● **Brief**: Every line between the one containing "Open the File menu" and the last line of the data, both included, is to be set down exactly, and pictures are to be omitted.

☆ ☆ ☆

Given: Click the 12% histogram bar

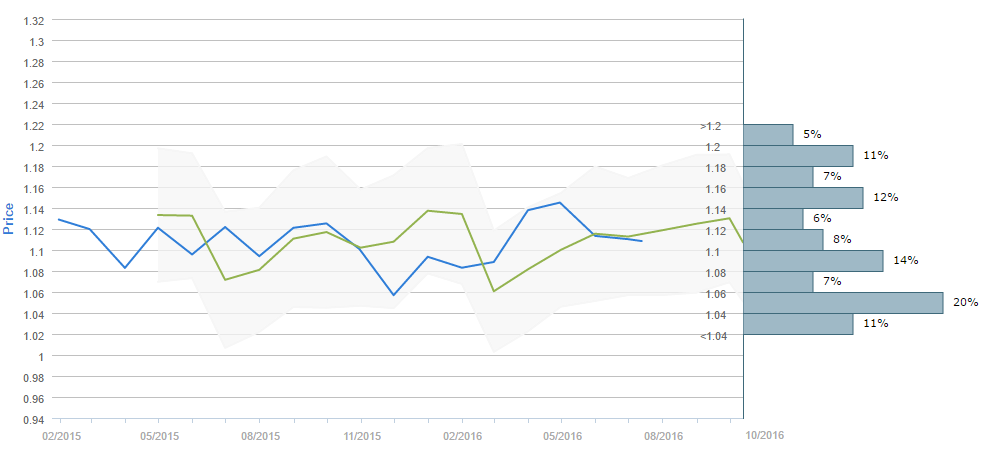Looking at the screenshot, I should tap(803, 198).

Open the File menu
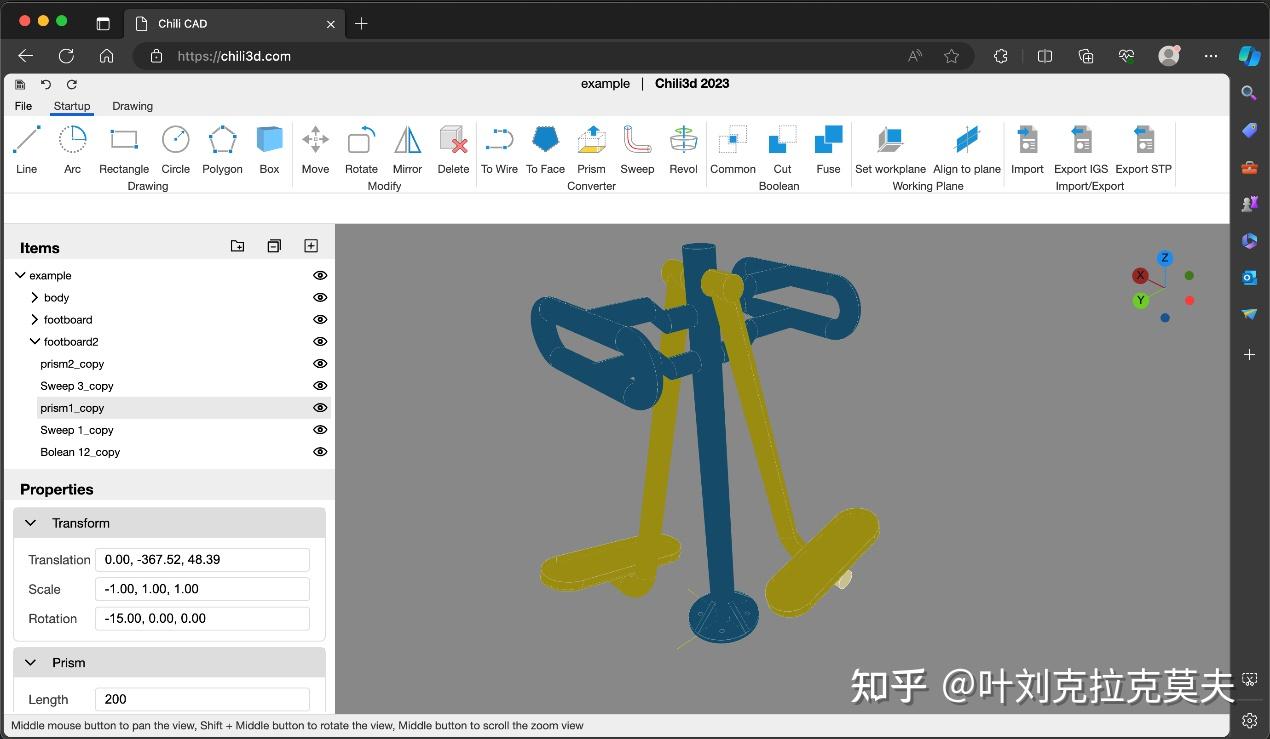point(23,105)
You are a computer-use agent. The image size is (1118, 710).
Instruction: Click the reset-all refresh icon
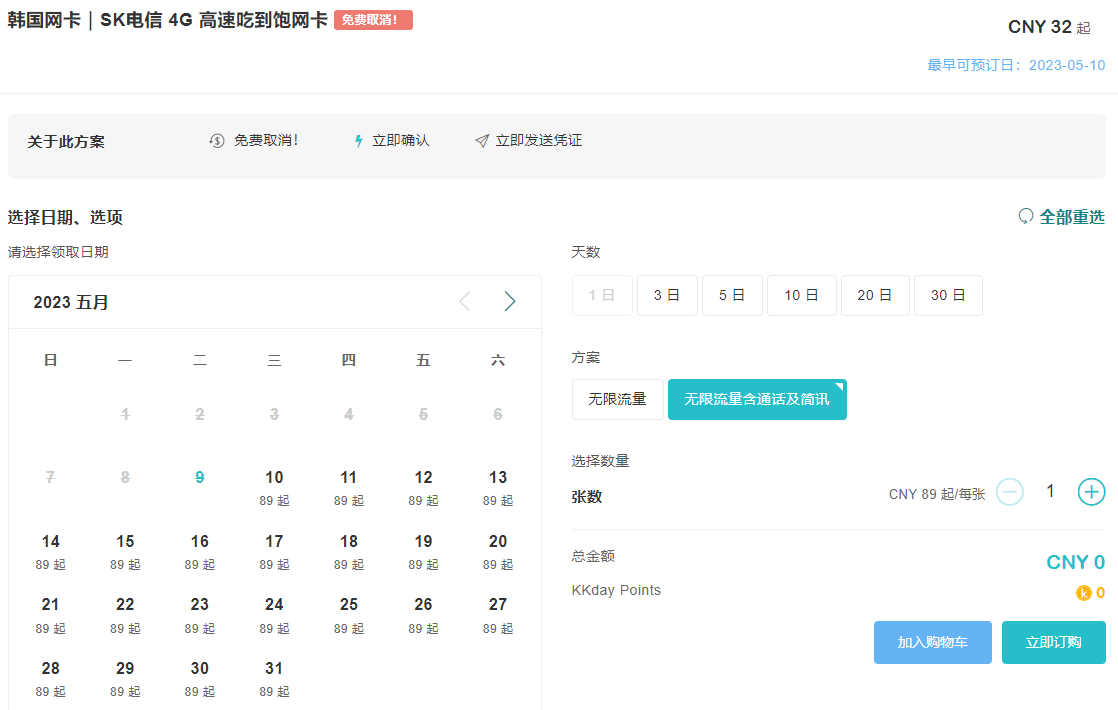coord(1025,216)
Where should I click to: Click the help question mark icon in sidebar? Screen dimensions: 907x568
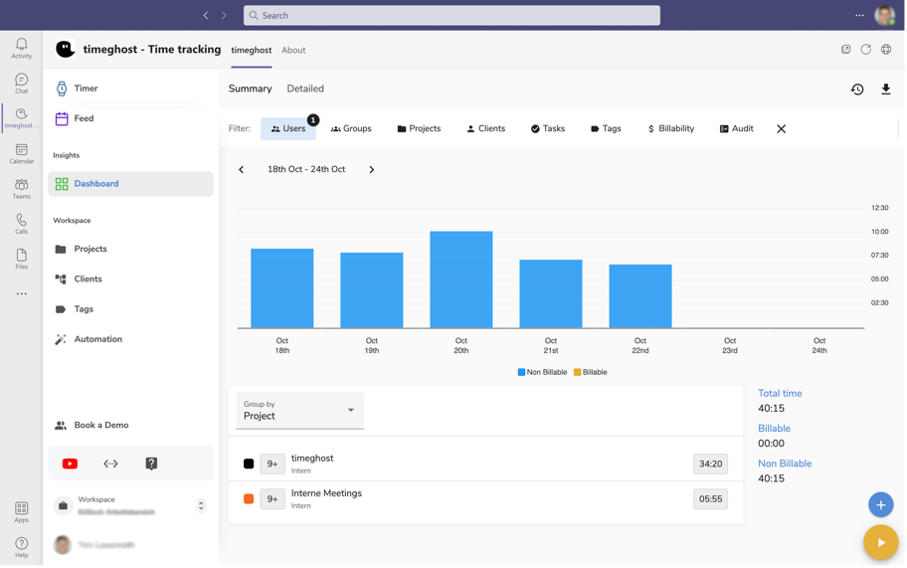151,464
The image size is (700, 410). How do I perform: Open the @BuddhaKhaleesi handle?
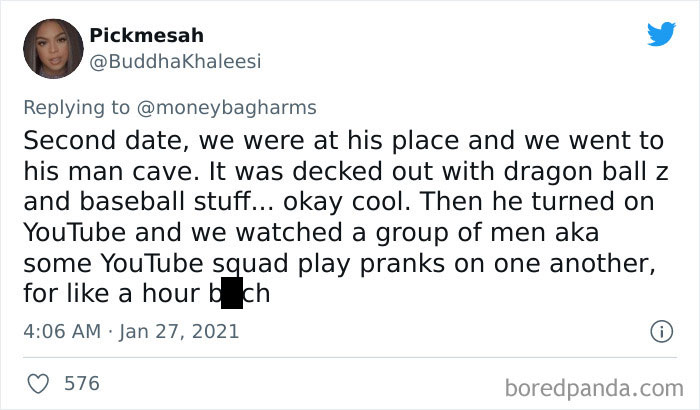pos(175,62)
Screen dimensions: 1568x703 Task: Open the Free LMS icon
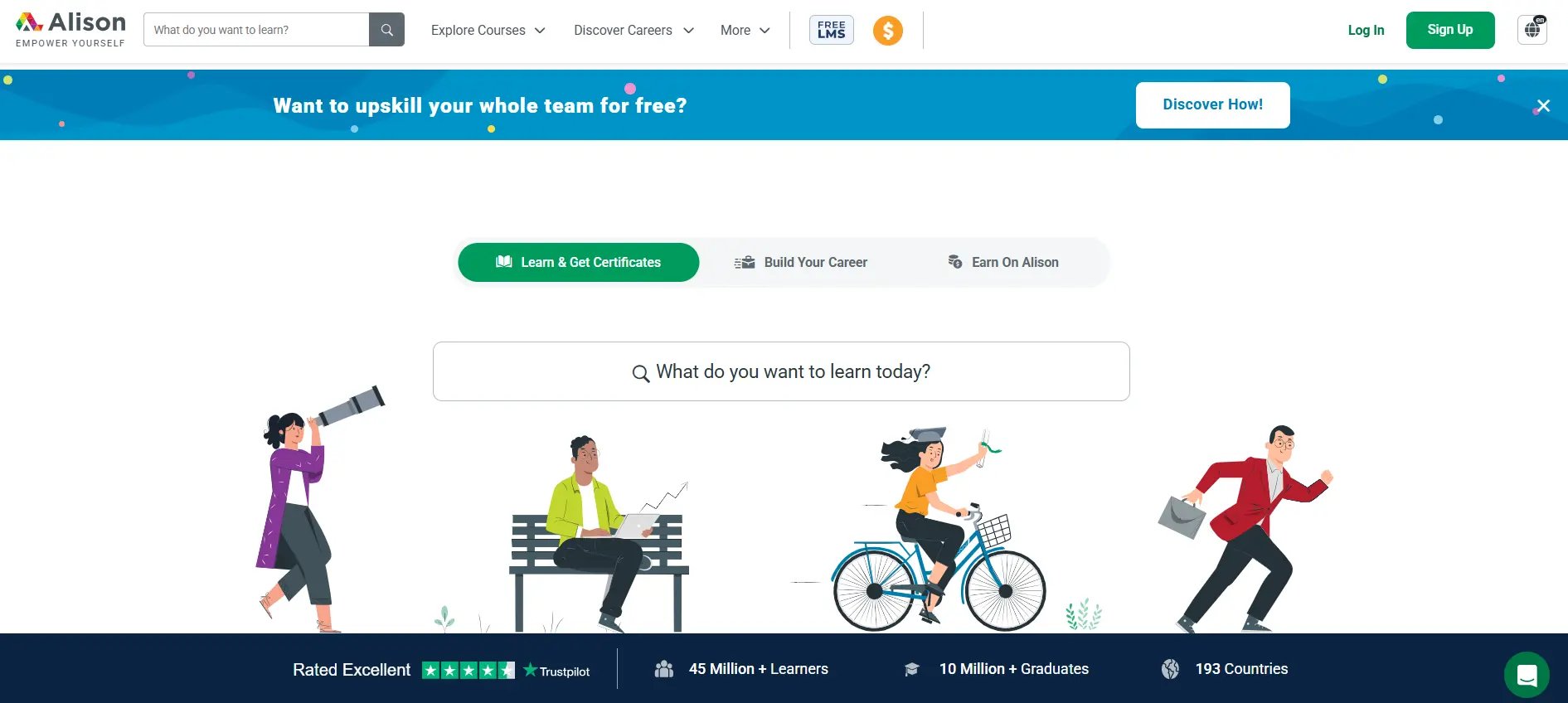coord(831,30)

☆ ☆ ☆

● **Written solution**:
Open the File menu
point(23,105)
You are a computer-use agent. The image size is (1118, 710).
Instruction: Click the reset-all refresh icon
coord(1025,216)
Where should I click to: Click the help question mark icon in sidebar? Screen dimensions: 907x568
151,464
The image size is (700, 410). How do I perform: Open the @BuddhaKhaleesi handle?
pos(175,62)
Screen dimensions: 1568x703 Task: Open the Free LMS icon
coord(831,30)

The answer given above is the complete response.